Given the above DNS records, it "appears" both sites are hosted at the same IP, even though it's just because of the reverse proxy. I would think for security this would be a bad practice given you could simply modify the host header and access either site given the identity has access to the reverse proxy, despite only being granted one of the services.

Maybe that is a clearer realistic example?

I might not be following. While yes, it's true that the proxy would have access to both Web1 and Web2, external client 2 would only have access to one intercept and would only be able to send traffic to one of the reverse proxied endpoints. I don't see how that client would be able to access Web1 (assuming external client 2 is allowed to access only Web2).

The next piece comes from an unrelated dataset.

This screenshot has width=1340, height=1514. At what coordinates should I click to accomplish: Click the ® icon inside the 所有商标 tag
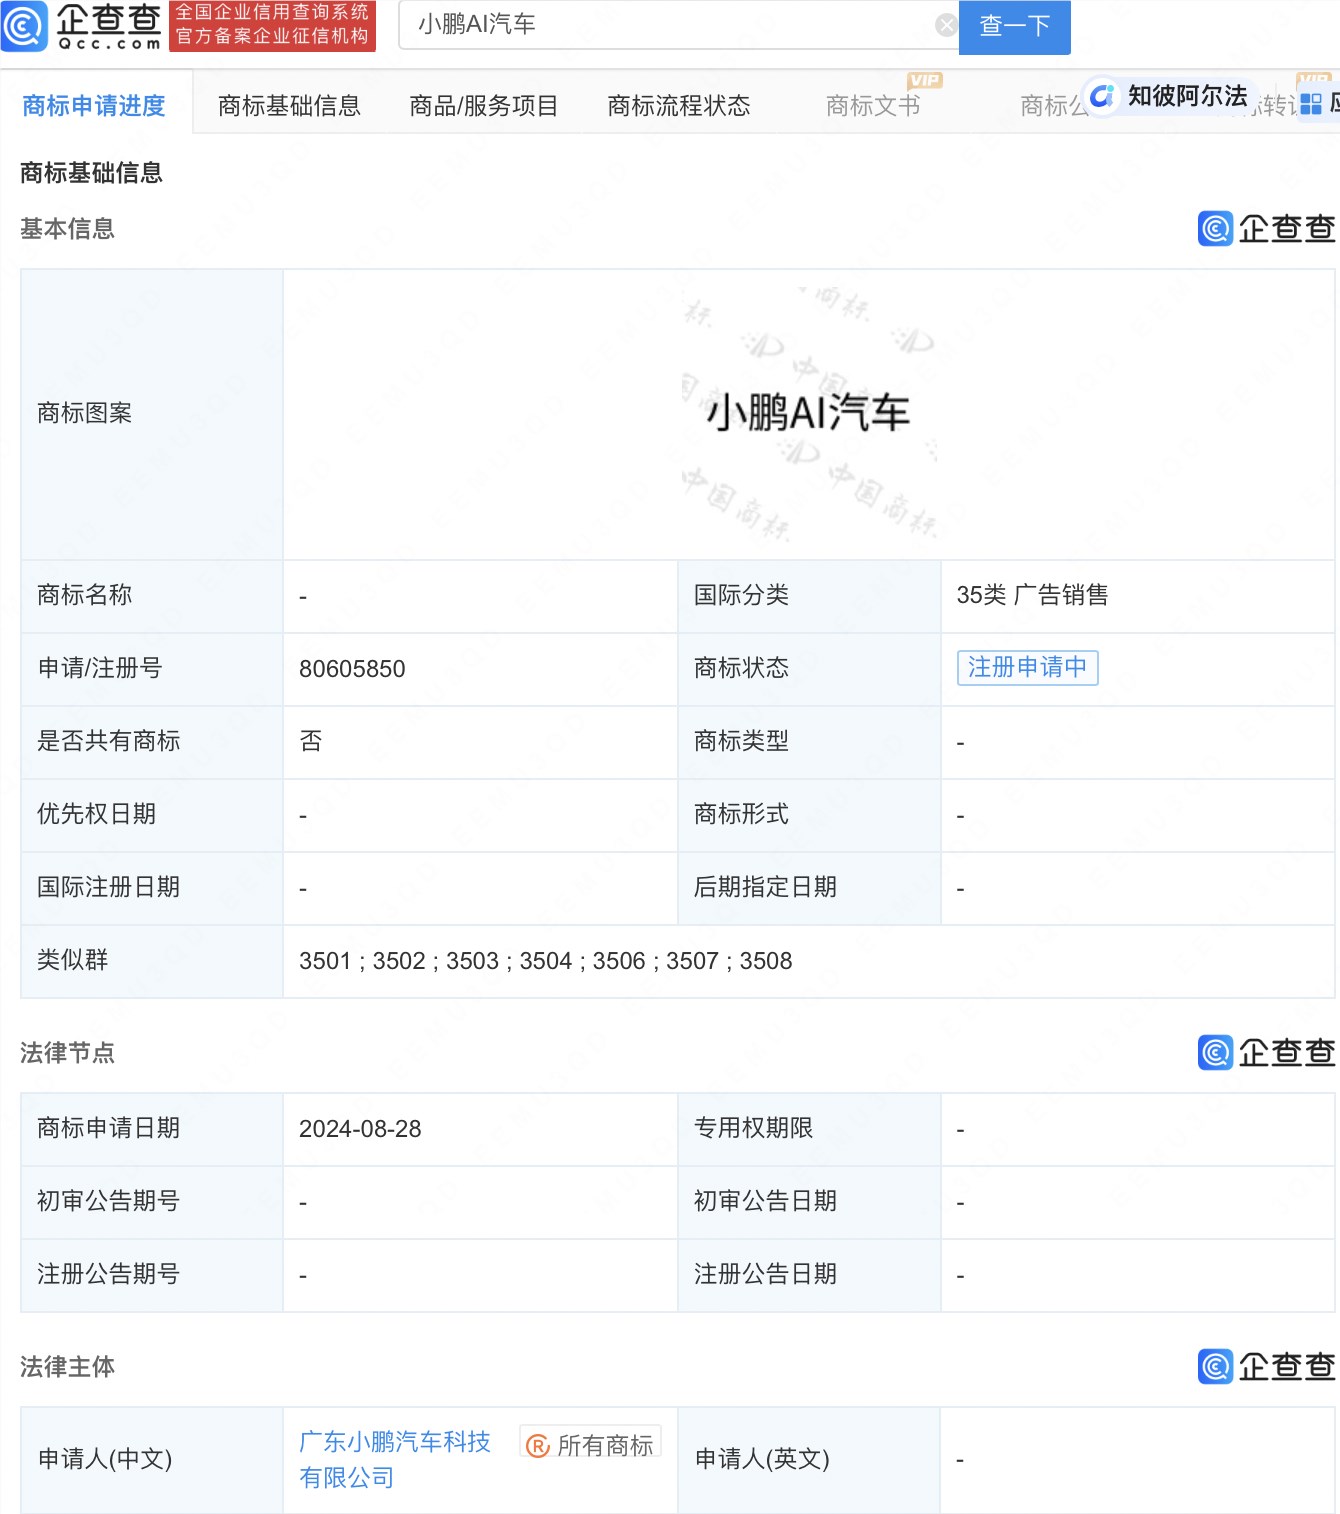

This is more what I was thinking of...

Here you have a green public Web1 that is proxied through one interface in the proxy that the firewall sends traffic through to. You also have two private Web2/Web3 that are exclusively accessible via the openziti router deployed in private address space. You add two services, one for web 2 and one for web 3, and you instruct the router to host/bind those services.

I think this might end up not working if Web2 and Web3 are hosted by the same machine? You might be able to send something like:

curl -H "host:Web2" https://web3.ziti 

and thus be able to trick the proxy but if you put the apps on different ports (same *.domain) i think that would solve that problem?

I'm not sure to be honest. I dunno if I'm even in the ballbark with what you're thinking and if I understand you correctly. I'd probably have to experiement with the actual environment to give a better answer than this though. :confused: dunno if this helps...

I'm looking more at what you have for Web 2 and Web 3 - so closed off, private to OpenZiti overlay.

I just ran a test with my network and I think perhaps I'm thinking more of how a VPN might function, where OpenZiti seems to be doing a little more for security.

I have tried to setup a host record in my host file that pointed to the resolved IP for an intercept hostname in OpenZiti (so basically, "faking" an intercept) and despite it being a valid domain on my reverse proxy it did not work (which is great!). So, my fears are put to rest with regards to being able to manipulate the intercept network if a reverse proxy is the "host".

Edge Client > (Ziti Tunnel) > HAProxy > Service1, Service2

I also tried your curl command, and it does not seem to "trick" it either! Not sure how Ziti is avoiding this compromise but that is great news!